**JOB 1:** Reproduce the rows below verbatim, line by line.

**PROVIDED TEXT:**

While I cannot speak to the details of the case, I can speak to one simple fact: In the United States, undergraduate college students in their early 20s are not treated as adults by the financial aid system.

scholarship & aid books

All government-associated aid for American college students, no matter what their age, is handled through the Free Application for Federal Student Aid, or FAFSA. In order to file FAFSA, you need tax return information. If you are an undergraduate student under the age of 24 and are not legally emancipated, you must provide your guardian’s tax return information in order to apply for aid, even if they have thrown you out without contributing a penny towards your education. The only way to get around it is to either get emancipated or get an override, neither of which are easy tasks. If you forgo the option federal aid, your other option is to obtain private loans, loans that require either a co-signer or a decent credit history. Scholarships and grants can be an option for some students, but such awards often hardly make a dent in tuition costs, let alone cost of living, books, and so on.

I know this from personal experience. As a nineteen-year-old, I found my living situation with my parents to be unbearable, to put it delicately. I wanted to file FAFSA but my parents refused to share their tax information with me. The financial aid office asked me if I had police records or testimony from a religious community leader to prove that my situation had so deteriorated; I had neither (especially not the latter, since the reason I had issues were to do with my deconversion to atheism). I ended up unable to get aid through FAFSA — I could’t even file — and so I took out private loans. I was lucky in that I’d had a credit card since I had turned eighteen and thus had built up a credit history worthy of a private student loan. That single year of education set me back quite a bit and ensured that I began my professional life in serious, unsubsidized debt. My loans are considered “private” and thus are not be eligible for forgiveness or deferment of any kind, neither through becoming a teacher nor through the reforms passed by President Obama. At the same time, they are still considered “student loans” and thus cannot be forgiven even through the declaring of bankruptcy.

**EXTRACTED RECORDS:**
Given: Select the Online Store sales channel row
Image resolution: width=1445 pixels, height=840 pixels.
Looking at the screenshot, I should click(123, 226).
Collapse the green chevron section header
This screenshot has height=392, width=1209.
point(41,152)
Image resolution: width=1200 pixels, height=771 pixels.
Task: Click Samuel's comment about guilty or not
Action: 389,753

**JOB 2:** Based on the financial aid passage, why was the writer unable to file FAFSA at nineteen?

**CORRECT OUTPUT 1:**
Given: Select the Online Store sales channel row
Image resolution: width=1445 pixels, height=840 pixels.
Looking at the screenshot, I should click(123, 226).
Collapse the green chevron section header
This screenshot has height=392, width=1209.
point(41,152)
Image resolution: width=1200 pixels, height=771 pixels.
Task: Click Samuel's comment about guilty or not
Action: 389,753

**CORRECT OUTPUT 2:** An undergraduate under 24 who is not legally emancipated must supply a guardian's tax return information to file FAFSA, and the writer's parents refused to share theirs. The writer also had neither the police records nor the religious community leader's testimony that the financial aid office asked for as proof of the deteriorated living situation.